NEW YORK — Oil settled above $82 yesterday after driving past $83 briefly following a government report that showed US crude oil supplies didn’t grow as much as analysts expected.
Benchmark crude for April delivery rose 60 cents to settle at $82.09 on the New York Mercantile Exchange.
The Energy Information Administration said crude inventories grew last week by 1.4 million barrels to 343 million barrels. Analysts expected a build of 2.1 million barrels, according to a survey by Platts. The lower build raised hopes that demand might be picking up, although there’s still a lot of oil on hand.
“There was nothing inherent in the report to justify buying up to $83 per barrel,’’ said oil analyst and trader Stephen Schork.
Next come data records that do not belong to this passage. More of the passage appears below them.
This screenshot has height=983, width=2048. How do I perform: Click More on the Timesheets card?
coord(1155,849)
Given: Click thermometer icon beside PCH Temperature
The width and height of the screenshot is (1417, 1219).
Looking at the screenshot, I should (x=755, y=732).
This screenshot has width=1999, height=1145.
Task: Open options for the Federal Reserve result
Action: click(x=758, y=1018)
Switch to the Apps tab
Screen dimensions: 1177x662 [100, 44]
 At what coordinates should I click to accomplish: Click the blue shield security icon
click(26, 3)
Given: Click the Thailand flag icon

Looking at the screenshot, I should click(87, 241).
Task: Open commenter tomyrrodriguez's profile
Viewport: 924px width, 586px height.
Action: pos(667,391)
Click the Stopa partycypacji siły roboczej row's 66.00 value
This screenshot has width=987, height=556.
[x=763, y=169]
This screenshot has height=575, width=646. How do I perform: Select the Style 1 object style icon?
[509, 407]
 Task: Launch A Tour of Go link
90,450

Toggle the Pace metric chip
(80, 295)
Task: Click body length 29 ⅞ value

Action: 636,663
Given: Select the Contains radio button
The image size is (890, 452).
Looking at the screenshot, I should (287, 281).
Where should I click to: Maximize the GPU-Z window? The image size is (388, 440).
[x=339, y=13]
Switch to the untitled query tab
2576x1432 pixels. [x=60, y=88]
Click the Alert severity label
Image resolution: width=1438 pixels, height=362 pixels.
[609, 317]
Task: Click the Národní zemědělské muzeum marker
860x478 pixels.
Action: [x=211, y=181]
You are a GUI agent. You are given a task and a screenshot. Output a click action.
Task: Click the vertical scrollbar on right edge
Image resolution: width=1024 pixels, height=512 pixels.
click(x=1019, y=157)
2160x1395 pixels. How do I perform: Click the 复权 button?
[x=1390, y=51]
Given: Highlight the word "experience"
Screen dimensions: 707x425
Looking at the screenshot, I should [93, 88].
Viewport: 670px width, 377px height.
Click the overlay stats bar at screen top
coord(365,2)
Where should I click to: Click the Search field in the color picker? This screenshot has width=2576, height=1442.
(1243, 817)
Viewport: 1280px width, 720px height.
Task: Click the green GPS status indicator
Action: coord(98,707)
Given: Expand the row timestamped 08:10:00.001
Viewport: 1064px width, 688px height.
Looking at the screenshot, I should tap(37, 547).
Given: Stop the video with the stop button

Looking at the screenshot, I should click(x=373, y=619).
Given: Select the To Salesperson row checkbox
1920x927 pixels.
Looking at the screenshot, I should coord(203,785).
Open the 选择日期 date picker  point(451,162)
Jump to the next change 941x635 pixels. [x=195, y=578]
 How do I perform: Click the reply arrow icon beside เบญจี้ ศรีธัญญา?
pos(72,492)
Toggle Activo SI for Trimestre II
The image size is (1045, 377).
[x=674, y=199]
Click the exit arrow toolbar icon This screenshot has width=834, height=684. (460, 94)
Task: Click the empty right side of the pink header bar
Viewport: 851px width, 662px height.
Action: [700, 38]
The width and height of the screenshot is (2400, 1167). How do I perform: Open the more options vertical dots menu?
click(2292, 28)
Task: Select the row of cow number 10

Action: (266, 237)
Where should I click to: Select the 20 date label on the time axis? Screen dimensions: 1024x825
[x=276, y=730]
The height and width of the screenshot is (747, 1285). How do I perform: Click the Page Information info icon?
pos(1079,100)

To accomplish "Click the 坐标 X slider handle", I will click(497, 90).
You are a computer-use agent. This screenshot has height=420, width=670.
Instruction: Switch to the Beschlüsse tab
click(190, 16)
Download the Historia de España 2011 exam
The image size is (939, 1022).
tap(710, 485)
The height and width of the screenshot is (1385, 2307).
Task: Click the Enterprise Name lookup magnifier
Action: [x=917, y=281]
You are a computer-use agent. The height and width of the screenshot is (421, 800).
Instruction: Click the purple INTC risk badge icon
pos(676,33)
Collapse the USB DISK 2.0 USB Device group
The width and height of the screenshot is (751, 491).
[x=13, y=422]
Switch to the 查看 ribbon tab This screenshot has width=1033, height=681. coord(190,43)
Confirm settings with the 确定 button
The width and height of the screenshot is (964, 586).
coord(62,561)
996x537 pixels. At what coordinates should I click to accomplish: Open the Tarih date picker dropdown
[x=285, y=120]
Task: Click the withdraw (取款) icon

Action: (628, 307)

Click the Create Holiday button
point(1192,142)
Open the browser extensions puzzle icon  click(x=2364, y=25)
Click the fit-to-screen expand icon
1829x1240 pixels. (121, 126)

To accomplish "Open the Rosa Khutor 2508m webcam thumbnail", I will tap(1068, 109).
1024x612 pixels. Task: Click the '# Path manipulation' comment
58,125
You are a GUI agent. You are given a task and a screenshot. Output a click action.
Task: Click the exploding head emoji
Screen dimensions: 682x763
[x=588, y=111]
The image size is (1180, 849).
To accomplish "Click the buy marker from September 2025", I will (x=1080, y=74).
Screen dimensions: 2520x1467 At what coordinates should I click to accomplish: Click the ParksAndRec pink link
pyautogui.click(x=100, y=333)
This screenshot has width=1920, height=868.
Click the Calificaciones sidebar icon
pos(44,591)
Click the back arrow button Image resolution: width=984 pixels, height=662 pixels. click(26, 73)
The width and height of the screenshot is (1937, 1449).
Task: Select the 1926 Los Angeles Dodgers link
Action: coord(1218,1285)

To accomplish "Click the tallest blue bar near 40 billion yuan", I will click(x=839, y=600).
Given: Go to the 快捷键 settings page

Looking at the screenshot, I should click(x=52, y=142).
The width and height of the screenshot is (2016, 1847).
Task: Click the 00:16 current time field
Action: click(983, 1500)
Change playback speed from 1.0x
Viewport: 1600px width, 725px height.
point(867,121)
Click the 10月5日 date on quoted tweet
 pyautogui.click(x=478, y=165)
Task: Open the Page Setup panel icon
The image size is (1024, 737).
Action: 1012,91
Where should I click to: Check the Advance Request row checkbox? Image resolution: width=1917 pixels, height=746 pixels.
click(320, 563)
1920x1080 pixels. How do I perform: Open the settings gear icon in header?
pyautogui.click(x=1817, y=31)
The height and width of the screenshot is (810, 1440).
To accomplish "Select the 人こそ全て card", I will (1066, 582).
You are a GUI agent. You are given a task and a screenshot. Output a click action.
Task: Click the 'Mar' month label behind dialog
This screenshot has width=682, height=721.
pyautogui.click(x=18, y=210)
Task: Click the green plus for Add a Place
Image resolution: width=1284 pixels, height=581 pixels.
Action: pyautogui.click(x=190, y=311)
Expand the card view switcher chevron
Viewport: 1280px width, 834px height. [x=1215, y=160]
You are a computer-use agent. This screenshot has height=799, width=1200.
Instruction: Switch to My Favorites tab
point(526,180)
Meanwhile, OPEC said world oil demand should grow by 900,000 barrels per day this year, an upward revision from last month’s forecast. OPEC said its forecast depends on a sustained global economic rebound, particularly in the United States.
While oil prices have risen about 17 percent since early last month, crude demand in the United States, the world’s largest consumer of oil, has remained sluggish.
Retail gas prices climbed again. The nationwide average rose 0.9 cents to $2.76 per gallon, according to AAA. Prices have risen 11.6 cents in the last month and are now 82.7 cents higher than levels of a year ago.